§ **所给正文**
--------------------------------------------------
为了让netsurf有复制粘贴功能, 使用CF_TEXT对英文没问题,对汉字就乱码了,因此一定要使用CF_UNICODETEXT。
这里就引出几个问题:
1. netsurf内部编码是utf-8的,如何换成utf-16给windows?
2. 操作剪贴板的例程?
3. 宽字符串的操作,比如取长度?
前两点容易搜索到,第3点有几个坑需要注意:
1. printf的参数是char, wprintf的参数的wchar_t,因此使用宽字符函数时一定要检查全部入口参数;
2. sprintf()没有maxlen, swprintf有:
int swprintf(wchar_t *wcs, size_t maxlen, const wchar_t *format, ...);
这个可把我折腾了一阵子。
贴上测试代码:
/*
wchar_t *wcs = L"xxx";
在x86机器上,编译器自动把L"xxx" 从UTF-8 转换为UCS-2LE。
不同称呼:
STD C Win
char ansi mbcs
wchar wchar_t WCHAR
sizeof(wchar_t) 在win上是2,在unix glibc为4.
*/
#include <stdio.h>
#include <stdlib.h>
#include <wchar.h>
#include <locale.h>
#ifdef _WIN32
#include <windows.h>
#define LC_STR "chs"
#else
#define LC_STR "zh_CN.UTF-8"
#endif
void dump_bytes(char *prefix, void *data, int size)
{
int i;
unsigned char *ptr = data;
printf("%s", prefix);
for (i = 0; i < size; ++i){
printf(" %02x", ptr[i]); //*(unsigned char*)data + i);
}
printf("\n");
}
wchar_t* char2wchar(char *mbcs, int length, int *len)
--------------------------------------------------
§ **所给材料**
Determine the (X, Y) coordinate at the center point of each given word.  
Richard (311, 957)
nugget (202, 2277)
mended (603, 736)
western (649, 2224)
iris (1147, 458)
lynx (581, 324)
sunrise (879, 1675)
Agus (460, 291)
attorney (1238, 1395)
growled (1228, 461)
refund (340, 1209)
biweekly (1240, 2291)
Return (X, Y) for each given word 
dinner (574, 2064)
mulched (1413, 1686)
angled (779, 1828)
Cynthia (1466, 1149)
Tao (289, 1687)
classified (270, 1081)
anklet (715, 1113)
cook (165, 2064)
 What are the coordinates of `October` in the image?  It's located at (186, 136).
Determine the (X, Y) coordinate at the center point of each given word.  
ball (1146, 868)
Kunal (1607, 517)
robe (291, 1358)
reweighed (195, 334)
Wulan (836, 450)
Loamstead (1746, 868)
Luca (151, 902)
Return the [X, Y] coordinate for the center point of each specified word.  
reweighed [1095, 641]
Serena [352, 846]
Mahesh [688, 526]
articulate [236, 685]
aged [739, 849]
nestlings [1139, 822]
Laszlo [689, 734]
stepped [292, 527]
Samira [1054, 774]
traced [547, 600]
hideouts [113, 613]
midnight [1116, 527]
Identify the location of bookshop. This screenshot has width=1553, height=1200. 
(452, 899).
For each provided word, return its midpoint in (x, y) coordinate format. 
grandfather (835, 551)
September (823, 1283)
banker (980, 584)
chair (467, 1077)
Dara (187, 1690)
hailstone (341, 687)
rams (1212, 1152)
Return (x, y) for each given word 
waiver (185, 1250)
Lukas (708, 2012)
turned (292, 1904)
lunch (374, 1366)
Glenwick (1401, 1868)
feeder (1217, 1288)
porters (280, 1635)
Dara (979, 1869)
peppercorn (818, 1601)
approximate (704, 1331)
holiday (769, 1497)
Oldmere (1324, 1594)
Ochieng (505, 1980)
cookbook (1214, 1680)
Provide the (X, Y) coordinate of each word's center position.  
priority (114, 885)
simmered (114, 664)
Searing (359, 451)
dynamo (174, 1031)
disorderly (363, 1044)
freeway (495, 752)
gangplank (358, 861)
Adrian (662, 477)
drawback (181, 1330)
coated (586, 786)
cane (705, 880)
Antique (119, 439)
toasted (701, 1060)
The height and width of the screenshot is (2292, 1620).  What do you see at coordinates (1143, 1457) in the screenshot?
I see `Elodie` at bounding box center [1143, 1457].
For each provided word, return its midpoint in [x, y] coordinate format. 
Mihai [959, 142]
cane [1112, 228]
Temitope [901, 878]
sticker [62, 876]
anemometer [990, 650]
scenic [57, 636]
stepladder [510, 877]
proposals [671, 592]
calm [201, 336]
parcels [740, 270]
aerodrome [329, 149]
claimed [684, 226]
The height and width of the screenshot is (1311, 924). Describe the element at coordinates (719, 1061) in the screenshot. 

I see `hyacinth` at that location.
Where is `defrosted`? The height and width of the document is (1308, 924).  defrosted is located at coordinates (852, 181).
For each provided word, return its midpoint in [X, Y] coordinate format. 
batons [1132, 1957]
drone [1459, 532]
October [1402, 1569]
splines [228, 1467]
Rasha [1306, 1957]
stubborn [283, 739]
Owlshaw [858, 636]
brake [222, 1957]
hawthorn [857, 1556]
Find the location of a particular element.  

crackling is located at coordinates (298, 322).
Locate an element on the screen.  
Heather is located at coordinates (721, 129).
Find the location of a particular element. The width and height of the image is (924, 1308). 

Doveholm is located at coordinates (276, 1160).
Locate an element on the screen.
--------------------------------------------------
§ **题目要求**
能否接着上面那篇讲netsurf剪贴板与宽字符处理的正文，从它停下的地方往下续写？

§ **回答内容**
{
#ifdef _WIN32
int wlen = MultiByteToWideChar(CP_UTF8, 0, mbcs, length, NULL, 0);
wchar_t* wstring = malloc(sizeof(wchar_t) * (wlen + 1));
if (wstring == NULL) {
return 0;
}
MultiByteToWideChar(CP_UTF8, 0, mbcs, length, wstring, wlen);
if(len)*len = wlen;
return wstring;
#else
return NULL; /*todo*/
#endif
}
int main(int argc, char **argv)
{
wchar_t *w2, *w1 = L"百度一下,你就知道";
char *mbcs = "百度一下,你就知道";
char buf[1024] = "";
wchar_t wbuf[1024] = L"";
int l1, l2;
setlocale(LC_ALL, LC_STR);
printf("sizeof(wchar_t) %d\n", sizeof(wchar_t));
l1 = wcslen(w1);
wprintf(L"wcs %ls len %d\n", w1, l1);
sprintf(buf, "%ls %d %ls %s\n", w1, 123, w1, "end");
printf("%s", buf);
dump_bytes("L", w1, l1*2);
w2 = char2wchar(mbcs, strlen(mbcs), &l2);
printf("%d %ls %s\n", 123, w2, "end");
dump_bytes("C", w2, l2*2);
free(w2);
wchar_t w3[] = {0x0057, 0x0069, 0x006b, 0x0069, 0}; //L"WiKi";
memset(buf, 0, sizeof(buf));
sprintf(buf, "%ls==%ls", w3, w3);
printf("%s\n", buf);
dump_bytes("@", buf, strlen(buf));
memset(wbuf, 0, sizeof(wbuf));
swprintf(wbuf, sizeof(wbuf)/sizeof(wbuf[0]), L"%ls==%ls", w3, w3);
wprintf(L"%ls\n", wbuf);
dump_bytes("#", wbuf, wcslen(wbuf)*2);
return 0;
}
/*set fileencoding=utf-8*/
最后贴上我对netsurf的修改:
void gui_get_clipboard(char **buffer, size_t *length)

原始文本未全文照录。